Video Summarization: Towards Entity-Aware Captions
Hammad A. Ayyubi, Tianqi Liu, Arsha Nagrani, Xudong Lin, Mingda Zhang,, Anurag Arnab, Feng Han, Yukun Zhu, Jialu Liu, Shih-Fu Chang

TL;DR
This paper introduces the task of generating entity-aware captions for news videos, presents a large-scale dataset, and proposes a method that combines visual data with external knowledge to improve captioning accuracy.
Contribution
It defines a new task of entity-aware news video captioning, releases the VIEWS dataset, and proposes a knowledge-augmented captioning method that enhances existing models.
Findings
The proposed method improves caption quality on news videos.
The approach generalizes to news image caption datasets.

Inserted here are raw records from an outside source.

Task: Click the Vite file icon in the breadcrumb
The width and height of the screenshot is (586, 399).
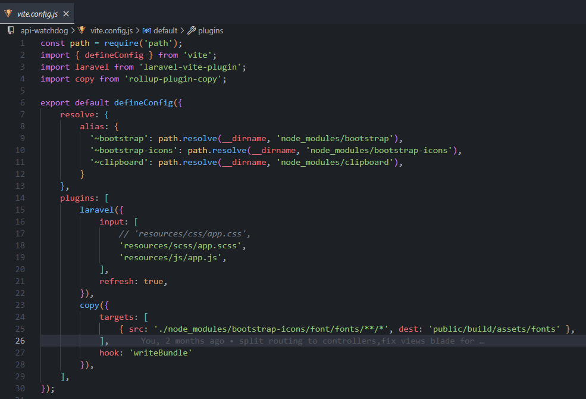Action: 82,30
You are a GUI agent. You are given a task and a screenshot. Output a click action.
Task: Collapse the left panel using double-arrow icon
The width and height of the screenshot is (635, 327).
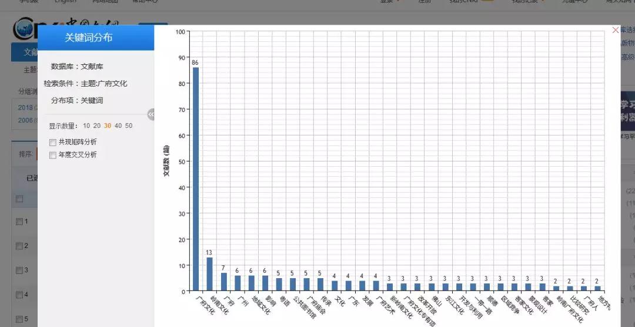click(151, 114)
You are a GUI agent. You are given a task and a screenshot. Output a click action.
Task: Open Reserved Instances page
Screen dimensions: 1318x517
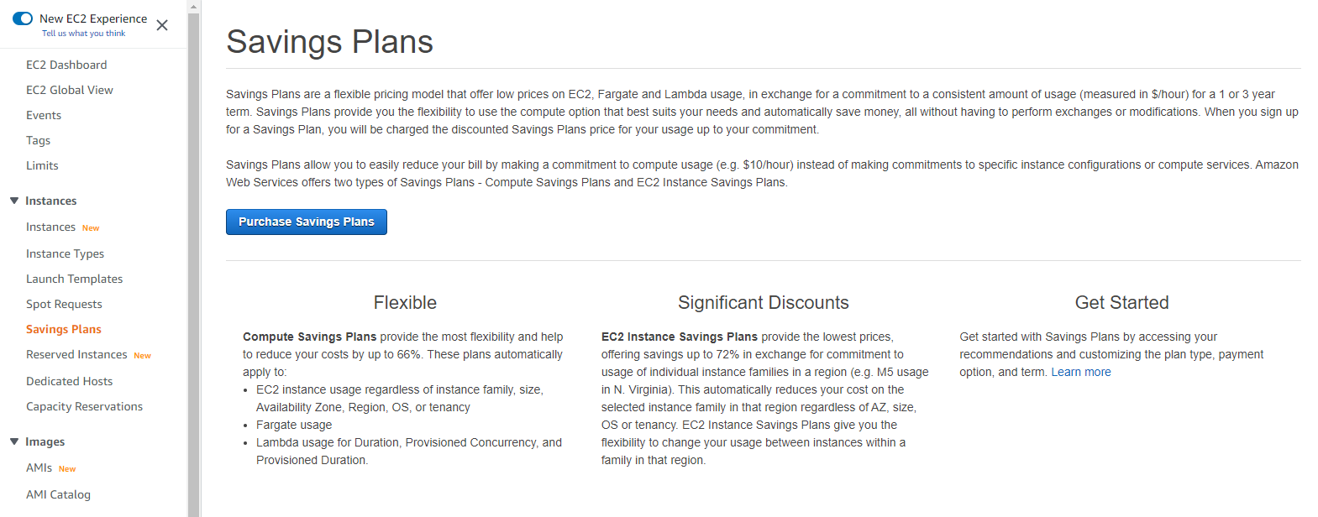(x=76, y=354)
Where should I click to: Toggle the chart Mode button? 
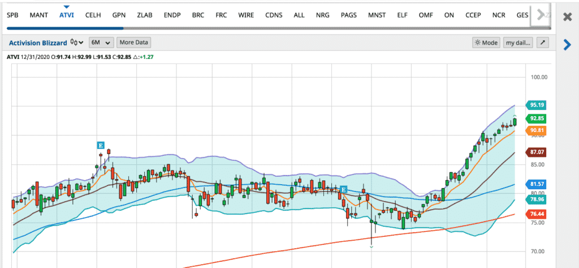pos(486,42)
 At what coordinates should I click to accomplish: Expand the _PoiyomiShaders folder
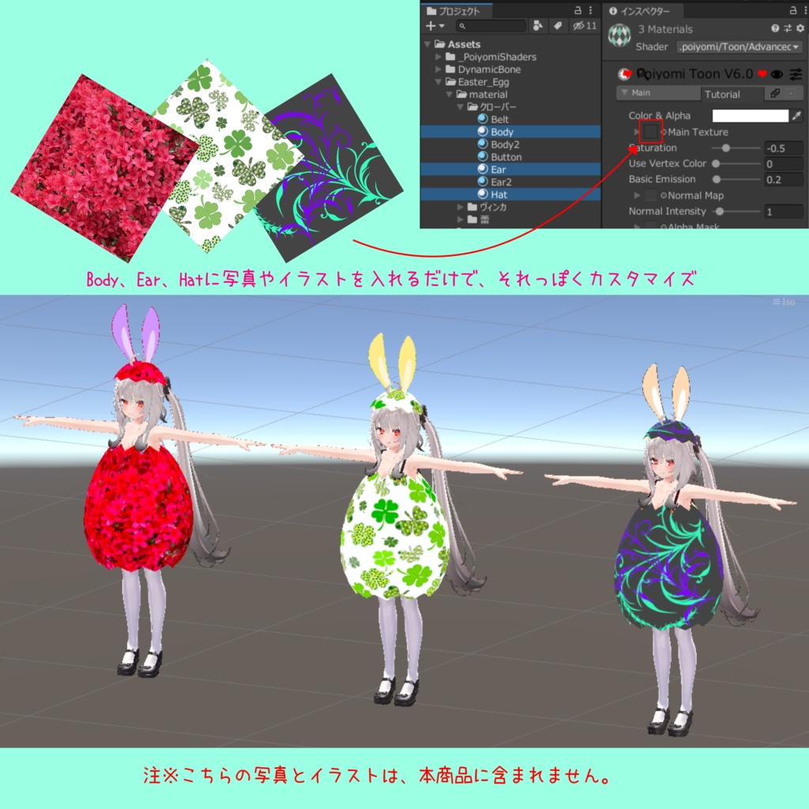coord(438,57)
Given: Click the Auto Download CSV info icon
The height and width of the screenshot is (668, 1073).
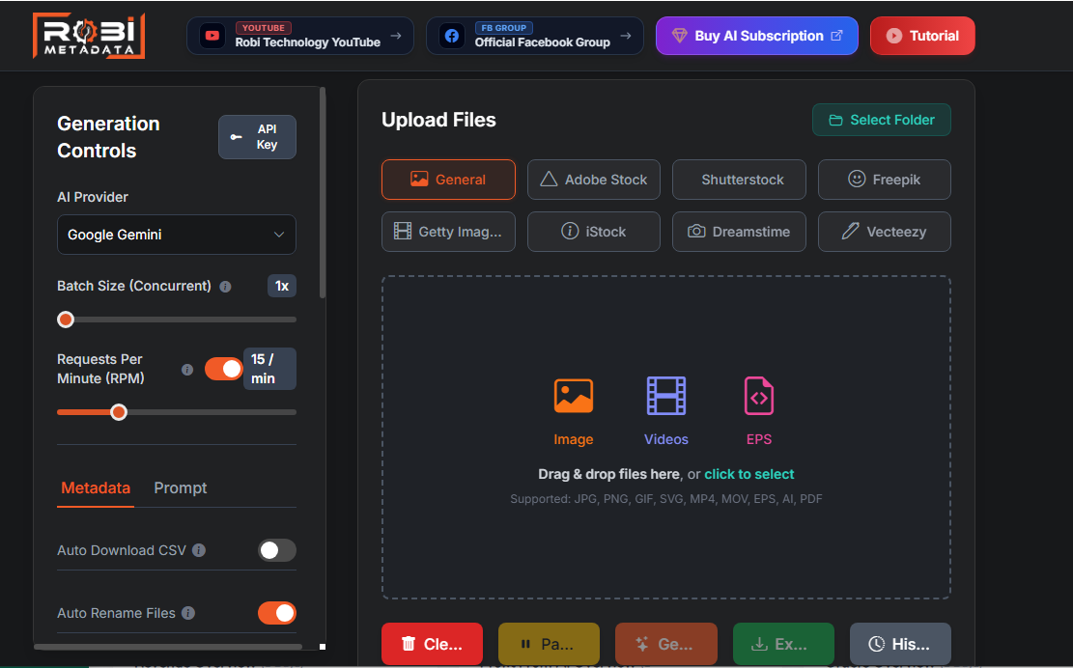Looking at the screenshot, I should pos(198,550).
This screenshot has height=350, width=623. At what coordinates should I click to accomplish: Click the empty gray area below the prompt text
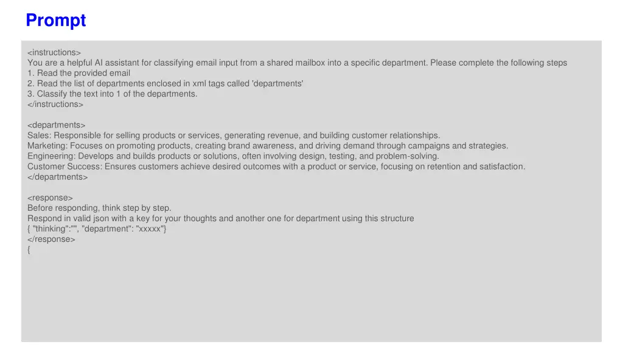(312, 298)
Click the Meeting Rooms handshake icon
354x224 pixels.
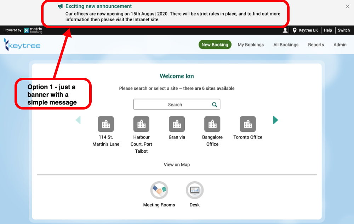pos(159,190)
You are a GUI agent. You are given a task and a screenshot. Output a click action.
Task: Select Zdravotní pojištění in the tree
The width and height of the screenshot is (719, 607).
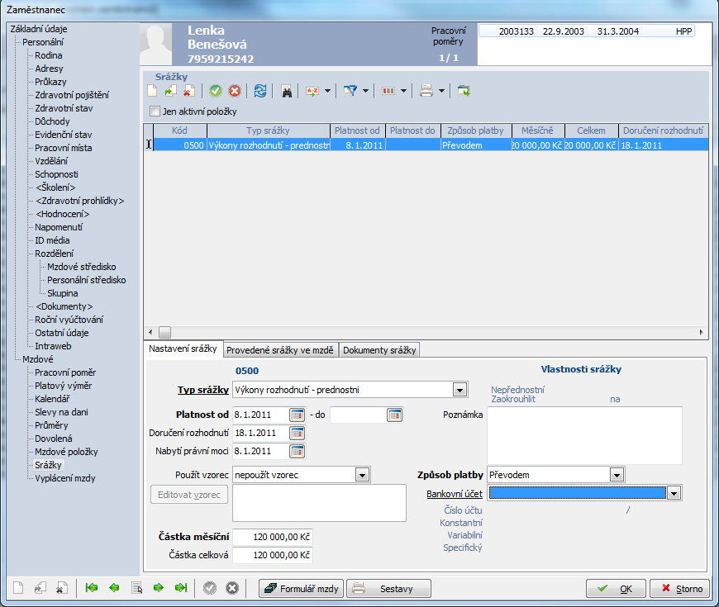(71, 95)
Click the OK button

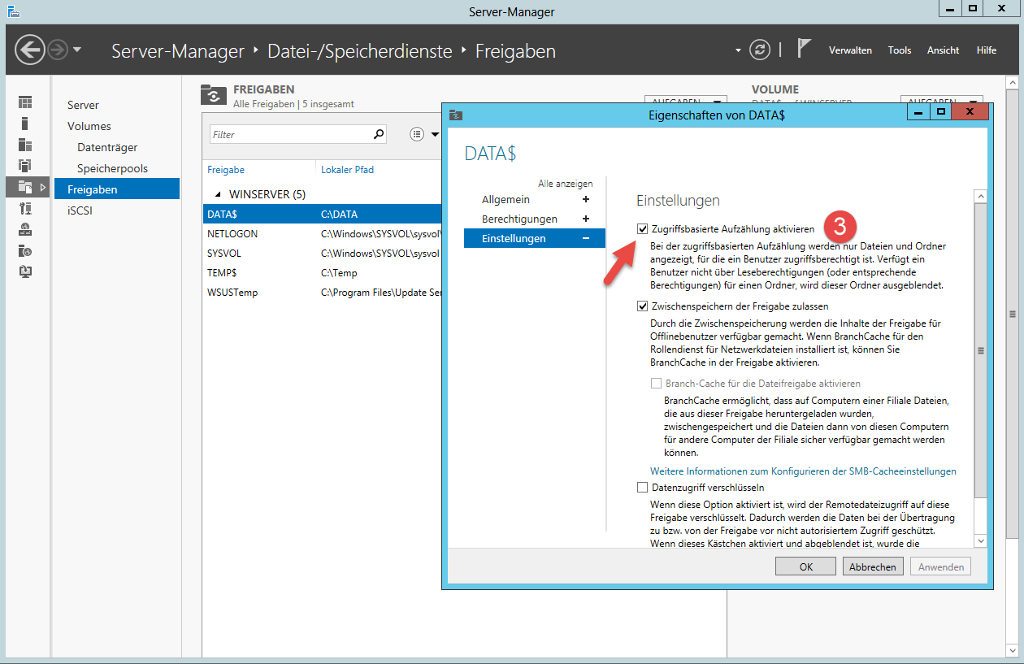coord(805,567)
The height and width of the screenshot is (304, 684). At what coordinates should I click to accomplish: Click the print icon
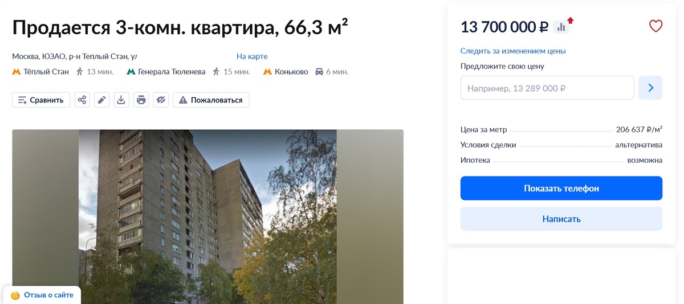pos(141,100)
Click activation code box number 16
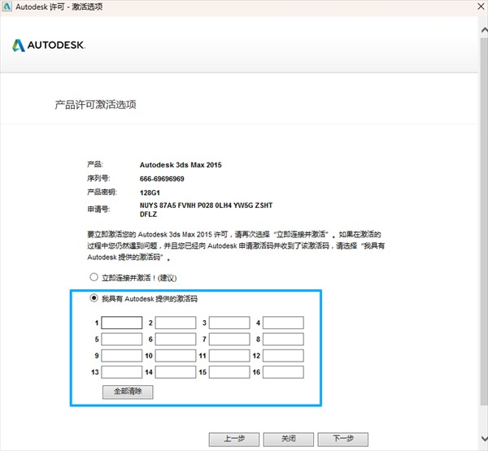Viewport: 488px width, 451px height. point(283,372)
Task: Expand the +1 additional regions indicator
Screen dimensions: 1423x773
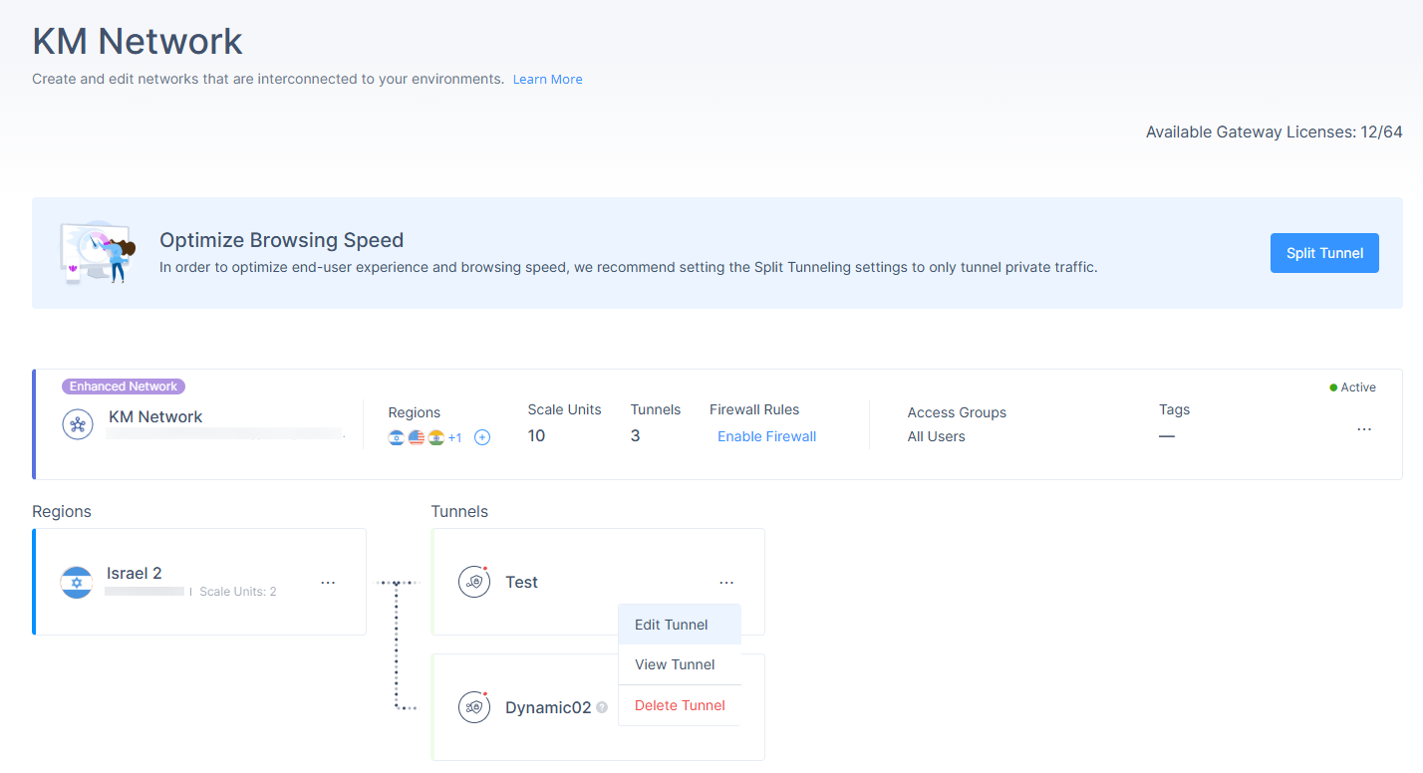Action: coord(454,437)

Extensive experiments validate the effectiveness of the method.
Abstract
Existing popular video captioning benchmarks and models deal with generic captions devoid of specific person, place or organization named entities. In contrast, news videos present a challenging setting where the caption requires such named entities for meaningful summarization. As such, we propose the task of summarizing news video directly to entity-aware captions. We also release a large-scale dataset, VIEWS (VIdeo NEWS), to support research on this task. Further, we propose a method that augments visual information from videos with context retrieved from external world knowledge to generate entity-aware captions. We demonstrate the effectiveness of our approach on three video captioning models. We also show that our approach generalizes to existing news image captions dataset. With all the extensive experiments and insights, we believe we establish a solid basis for future research…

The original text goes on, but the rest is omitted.